* _Exercise a_: Can you duplicate everything in the records from the line containing "Output the [X, Y]" down to the end of the records, with both ends included and no pictures?

* _Excerpted text_:
+--

In the worst case, one leads to mere tragedy, the other to catastrophe. Not that I’m predicting such a thing; I’m not a Cassandra (except when playing Soul Calibur, but that’s another story). But I do think these are issues that have the potential to cause great harm to Apple, its users, and its developers.

1. iPhone development is a bubble economy, already severely overinflated

Rilo Kiley, “The Execution of All Things“:
Soldiers come quickly, I feel the earth beneath my feet.
I’m feeling badly, it’s not an attempt at decency.

Surely only the most foolish and greedy developers at this point think they’re going to write a simple game and make a million dollars, like Steve Demeter, who pulled $250,000 in two months with the indie game Trism. The easy, early money has been made. Now there are 100,000 apps to compete with for attention, and only the top 2,000 have any significant usership.

But still, lots of developers are picking up Objective-C, learning from books like ours (thank you!), and putting their own time and money into writing their own indie apps. Even if they don’t expect to become iPhone millionaires, they’d at least like a shot at being, as Dan Grigsby aptly put it, warm, clothed, and fed with the proceeds of their iPhone work.

It’s possible the door has already largely closed to this too.

When I say that iPhone development is a bubble, I welcome you to interpret that in very literal economic terms. A developer who puts time and money into learning iPhone development does so in hopes of realizing a significant return.

And if you’re well off, well then I’m happy some for you.
But I’d rather not celebrate my defeat and humiliation here with you.

Personal case study: I put about two months of full time work into RoadTip… actually, three when you account for the month spent on the nightmare of implementing in-app purchase. That was time that I lived off a credit card, meaning I used a high-interest loan from Capital One to fund my development. I also put fixed costs, like artwork for the icon (from a former CNN colleague who used to work in the graphics department) and trademark registration on my card. So this is serious skin in the game.

After two weeks of sales, it is clear that I will never make back this investment. Not even close. I may never even make back the fixed costs, to say nothing of paying myself.

OK, there are reasons for this, not the least of which is the fact that there were no exit-finder apps when I started, and at least four others now (none of which seem to have bothered licensing their map data… would love to know how they’re not violating their providers’ terms of service). In the hit-driven App Store, you fall off your section’s “recently released” page after just a day or two, and unless you make the top 20 or have something else that makes you findable (a brand name, a well-travelled incoming link), you’re already dead.

Someone come quickly, this place was built for moving out.
Leave behind buildings, the city planners got mapped out.
Bring with you history, and make your hard earned feast.
Then we’ll go to Omaha to work and exploit the booming music scene, and humility.

If this is a hit-driven business, then the winners may be the ones who best understand marketing. And that’s the scenario by which we get lots of name-brand big-company apps, where there’s enough money to get the app in front of lots of people. The indie developer, who knows more about code than marketing, is at a severe disadvantage.

And if the risk of failure is not paying the mortgage, then it’s probably time for a lot of indies to bail out.

+--

* _Exercise b_: In the excerpt on iPhone development, how much did Steve Demeter make in two months with the indie game Trism?

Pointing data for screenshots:

+--

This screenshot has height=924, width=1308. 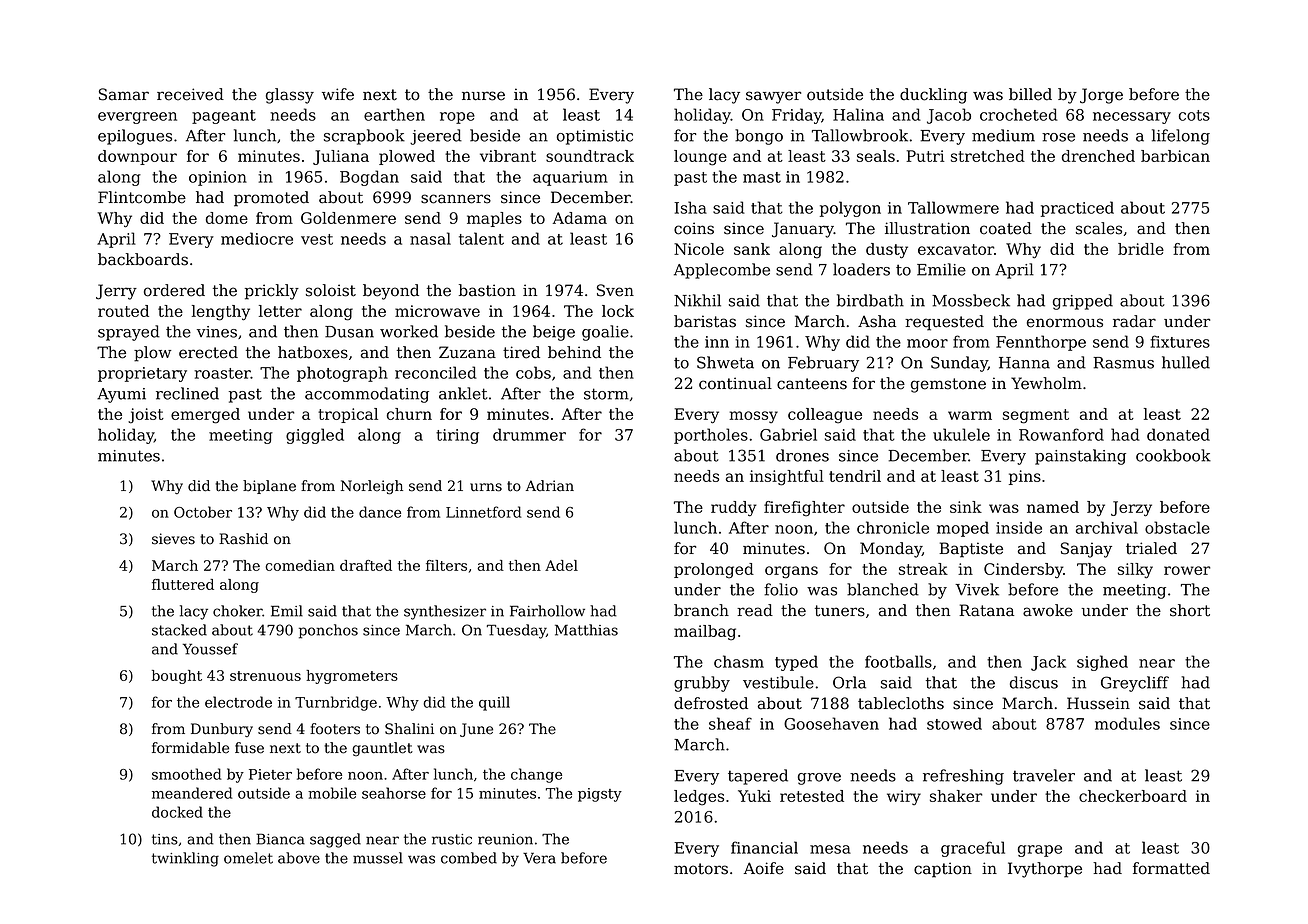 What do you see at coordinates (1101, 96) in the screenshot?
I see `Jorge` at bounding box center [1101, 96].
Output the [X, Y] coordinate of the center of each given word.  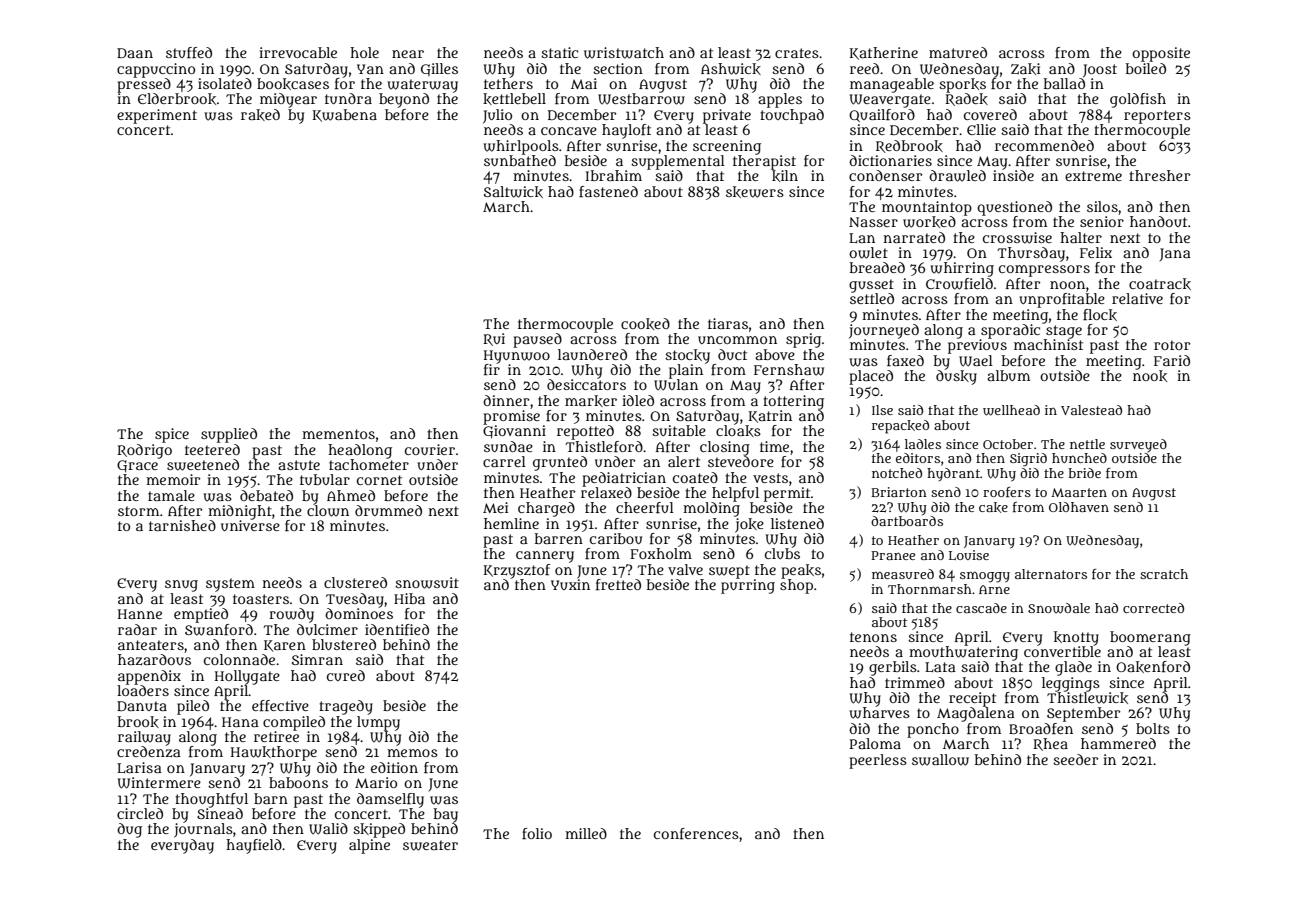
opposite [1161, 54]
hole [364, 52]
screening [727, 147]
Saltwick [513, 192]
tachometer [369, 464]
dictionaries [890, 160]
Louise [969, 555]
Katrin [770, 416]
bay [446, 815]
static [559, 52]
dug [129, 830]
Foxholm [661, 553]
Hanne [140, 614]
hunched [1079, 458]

+--

* _Reply a_:
Output the [X, Y] coordinate of the center of each given word.  
opposite [1161, 54]
hole [364, 52]
screening [727, 147]
Saltwick [513, 192]
tachometer [369, 464]
dictionaries [890, 160]
Louise [969, 555]
Katrin [770, 416]
bay [446, 815]
static [559, 52]
dug [129, 830]
Foxholm [661, 553]
Hanne [140, 614]
hunched [1079, 458]

* _Reply b_: $250,000